HeatPraxia reopens at new location a year after devastating flood
HAILEY HILL | Hagadone News Network | UPDATED 8 months, 3 weeks AGO
COEUR d’ALENE — When Heather Gallegos got the call about some flooding at HeatPraxia, her sauna and cold plunge studio, she assumed there was a problem with the cold plunge tubs.
Upon arrival, however, Gallegos found the problem to be much worse.
“It was most certainly not the cold plunge tubs,” Gallegos said.
Following a brutal cold snap in January 2024, the pipes in the building at 404 E. Sherman Ave. froze and burst, flooding HeatPraxia and its neighbors with up to several feet of water in some parts of the facility.
As she and her team surveyed the damage, Gallegos recalled, “It was like it was raining inside. ... It was devastating, it was heartbreaking.”

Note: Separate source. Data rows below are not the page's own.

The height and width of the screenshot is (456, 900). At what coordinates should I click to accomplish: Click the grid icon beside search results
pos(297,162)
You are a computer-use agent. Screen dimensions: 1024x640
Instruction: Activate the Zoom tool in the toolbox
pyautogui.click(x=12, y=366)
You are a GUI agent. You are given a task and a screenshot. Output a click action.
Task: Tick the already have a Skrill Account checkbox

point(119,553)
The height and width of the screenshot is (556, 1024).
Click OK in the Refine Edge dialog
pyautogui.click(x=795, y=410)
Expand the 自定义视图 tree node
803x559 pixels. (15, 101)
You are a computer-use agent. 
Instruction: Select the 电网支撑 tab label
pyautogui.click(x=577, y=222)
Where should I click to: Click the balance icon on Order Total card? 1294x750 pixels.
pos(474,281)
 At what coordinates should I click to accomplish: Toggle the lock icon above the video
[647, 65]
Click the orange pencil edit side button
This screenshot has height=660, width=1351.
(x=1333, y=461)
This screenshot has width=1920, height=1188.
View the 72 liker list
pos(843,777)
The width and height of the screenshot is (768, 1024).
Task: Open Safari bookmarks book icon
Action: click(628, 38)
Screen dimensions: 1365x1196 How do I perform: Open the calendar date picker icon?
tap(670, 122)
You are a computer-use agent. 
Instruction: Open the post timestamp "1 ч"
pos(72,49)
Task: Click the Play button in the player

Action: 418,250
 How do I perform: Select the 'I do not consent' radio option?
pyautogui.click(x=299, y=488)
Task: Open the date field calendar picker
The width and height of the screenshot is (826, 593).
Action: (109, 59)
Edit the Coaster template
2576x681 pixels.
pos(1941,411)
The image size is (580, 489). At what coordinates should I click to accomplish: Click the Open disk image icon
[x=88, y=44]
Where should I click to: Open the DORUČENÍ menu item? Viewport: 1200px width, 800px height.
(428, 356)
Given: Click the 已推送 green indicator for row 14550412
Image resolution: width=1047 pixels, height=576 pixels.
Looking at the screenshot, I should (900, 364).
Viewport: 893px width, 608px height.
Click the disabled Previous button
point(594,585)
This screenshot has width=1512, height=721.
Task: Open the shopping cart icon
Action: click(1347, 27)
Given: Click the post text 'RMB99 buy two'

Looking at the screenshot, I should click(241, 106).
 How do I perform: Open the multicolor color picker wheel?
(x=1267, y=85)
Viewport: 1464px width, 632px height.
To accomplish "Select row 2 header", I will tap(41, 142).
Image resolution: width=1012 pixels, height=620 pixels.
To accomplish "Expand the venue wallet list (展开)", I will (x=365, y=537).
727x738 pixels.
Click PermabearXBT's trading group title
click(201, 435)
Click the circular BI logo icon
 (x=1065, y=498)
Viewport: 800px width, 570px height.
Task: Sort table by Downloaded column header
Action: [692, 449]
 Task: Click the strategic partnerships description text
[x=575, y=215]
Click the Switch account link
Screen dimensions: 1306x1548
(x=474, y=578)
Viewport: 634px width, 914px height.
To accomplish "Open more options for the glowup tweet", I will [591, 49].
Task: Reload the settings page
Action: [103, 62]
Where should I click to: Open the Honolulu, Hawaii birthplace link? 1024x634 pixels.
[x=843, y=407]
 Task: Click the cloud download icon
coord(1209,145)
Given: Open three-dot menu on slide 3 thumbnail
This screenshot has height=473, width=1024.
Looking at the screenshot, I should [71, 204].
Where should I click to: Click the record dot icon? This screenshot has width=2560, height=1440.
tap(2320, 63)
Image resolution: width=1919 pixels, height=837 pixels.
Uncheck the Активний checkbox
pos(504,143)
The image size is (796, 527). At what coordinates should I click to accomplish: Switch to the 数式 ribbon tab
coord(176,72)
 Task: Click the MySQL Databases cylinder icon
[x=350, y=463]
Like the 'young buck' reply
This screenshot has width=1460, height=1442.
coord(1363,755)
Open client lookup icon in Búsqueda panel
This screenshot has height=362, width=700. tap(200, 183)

The water damage ultimately resulted in about $300,000 in losses, and ongoing issues with mold made it impossible to remediate the space, Gallegos said.
“That day was just so low. We were all not emotionally well from it,” Gallegos said.
In the year that followed, there were times that Gallegos and her tight-knit team felt as though HeatPraxia was done for good as dealing with insurance and other matters became an uphill battle.
Even so, HeatPraxia reopened March 29 at a new, larger facility at 1090 Lakeshore Drive — a move that Gallegos described as “entirely a leap of faith.”
The new location has several more saunas, a communal sauna, a larger cold plunge pool, a red-light room and many other amenities that Gallegos said weren’t possible in the Sherman Avenue space due to limited square footage.
Ironically, Gallegos said, she and her team had looked at the Lakeshore Drive property about a year before the flood.
“When this happened, it almost felt like a ‘spiritual spanking,’" Gallegos said. “All of our spirits were checked, like ‘oh my gosh, we should have followed our guts a year ago.’”
Over 250 people attended the grand opening, many of whom were HeatPraxia members before the flood.
“It was more than I ever could have imagined,” Gallegos said. “Lots of photo taking, sauna-ing, cold plunging. ... It was a good day from open to close.”
Gallegos admitted that the process leading up to the triumphant return of HeatPraxia has been “exhausting.”
It’s also been well worth it.
“There’s been lots of very long days, but to get to the part where the long days are now what you spent the whole year working towards feels like reaching the light at the end of the tunnel,” Gallegos said.